Use platform threads or ForkJoinPool for CPU-bound work:

// GOOD: CPU-bound work on platform threads
ForkJoinPool pool = ForkJoinPool.commonPool();
pool.submit(() -> {
    for (int i = 0; i < 1_000_000; i++) {
        // CPU-intensive computation
    }
});

Monitoring Virtual Threads

Thread Dumps: Virtual threads appear in thread dumps

JFR (Java Flight Recorder): Track virtual thread creation, mounting, unmounting

Metrics: Monitor virtual thread count, carrier thread utilization

Limitations and Considerations

Pinning Scenarios

Virtual threads can be pinned (not unmounted) in:

  • Synchronized blocks
  • Native method calls
  • Some JNI operations

Impact: Pinned virtual threads block carrier threads

Solution: Minimize synchronized blocks, use ReentrantLock

Thread-Local Variables

Problem: Expensive with virtual threads (many threads)

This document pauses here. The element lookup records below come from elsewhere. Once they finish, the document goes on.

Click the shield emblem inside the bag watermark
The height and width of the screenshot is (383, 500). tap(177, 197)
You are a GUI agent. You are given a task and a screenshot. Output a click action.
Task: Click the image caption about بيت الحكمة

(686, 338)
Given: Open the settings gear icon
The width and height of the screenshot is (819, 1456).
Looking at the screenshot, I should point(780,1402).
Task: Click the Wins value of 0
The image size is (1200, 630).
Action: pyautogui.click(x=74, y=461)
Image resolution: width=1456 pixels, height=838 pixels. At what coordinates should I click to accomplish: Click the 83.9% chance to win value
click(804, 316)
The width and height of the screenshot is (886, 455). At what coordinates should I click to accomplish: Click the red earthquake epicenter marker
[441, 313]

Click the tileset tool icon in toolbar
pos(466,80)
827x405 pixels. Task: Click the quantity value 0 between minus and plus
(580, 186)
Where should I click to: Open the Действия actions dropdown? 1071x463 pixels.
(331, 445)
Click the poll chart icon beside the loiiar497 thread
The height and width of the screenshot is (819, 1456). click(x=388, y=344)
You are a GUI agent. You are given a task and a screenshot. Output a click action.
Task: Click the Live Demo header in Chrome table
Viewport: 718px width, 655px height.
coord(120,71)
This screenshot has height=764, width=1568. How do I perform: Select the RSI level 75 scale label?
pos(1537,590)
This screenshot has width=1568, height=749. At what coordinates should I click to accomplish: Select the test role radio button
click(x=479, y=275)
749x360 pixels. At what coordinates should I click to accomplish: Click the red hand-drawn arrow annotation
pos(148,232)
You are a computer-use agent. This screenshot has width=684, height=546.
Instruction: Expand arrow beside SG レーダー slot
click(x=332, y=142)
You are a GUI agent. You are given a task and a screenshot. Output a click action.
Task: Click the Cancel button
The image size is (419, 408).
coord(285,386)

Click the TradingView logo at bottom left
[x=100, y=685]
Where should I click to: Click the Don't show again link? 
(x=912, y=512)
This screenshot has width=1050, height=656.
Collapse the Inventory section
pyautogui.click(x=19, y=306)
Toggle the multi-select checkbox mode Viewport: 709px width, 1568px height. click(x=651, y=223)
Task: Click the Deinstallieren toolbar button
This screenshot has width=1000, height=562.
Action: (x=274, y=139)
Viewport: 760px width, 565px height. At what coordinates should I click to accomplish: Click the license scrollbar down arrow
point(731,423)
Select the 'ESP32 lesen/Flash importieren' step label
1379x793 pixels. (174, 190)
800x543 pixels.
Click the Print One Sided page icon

Solution: Use ScopedValue (Java 20+) or avoid thread-locals

Debugging

Challenge: Many threads make debugging harder

Solution: Use structured concurrency, better observability tools

Comparison with Other Approaches

Virtual Threads vs Reactive Programming

Virtual Threads:

  • Synchronous code style
  • Easy to understand
  • Good for I/O-bound tasks
  • Millions of threads

Reactive Programming:

  • Asynchronous code style
  • Steeper learning curve
  • Good for streaming data
  • Backpressure handling

When to Use:

  • Virtual Threads: Simple I/O-bound applications
  • Reactive: Streaming, backpressure needs, event-driven

Virtual Threads vs Async/Await (Other Languages)

Similarities:

  • Both enable high concurrency
  • Both handle I/O efficiently
  • Both simplify concurrent code

Differences:

  • Virtual threads: JVM-managed, work with existing code
  • Async/await: Language feature, requires async/await syntax

Conclusion

Java Virtual Threads represent a paradigm shift in Java concurrency, enabling developers to write simple, synchronous code that scales to millions of concurrent operations. By understanding how virtual threads work, when to use them, and best practices, developers can build highly scalable applications without the complexity of reactive programming or thread pool management.

Key takeaways:

  1. Virtual threads are lightweight - millions can be created
  2. Use for I/O-bound tasks - not CPU-bound
  3. Don’t pool virtual threads - create as needed
  4. Use structured concurrency - StructuredTaskScope
  5. Avoid synchronized blocks - use ReentrantLock
  6. Monitor for pinning - ensure virtual threads unmount

Virtual threads make concurrent programming in Java simpler and more scalable, bringing Java’s concurrency model into the modern era while maintaining compatibility with existing code.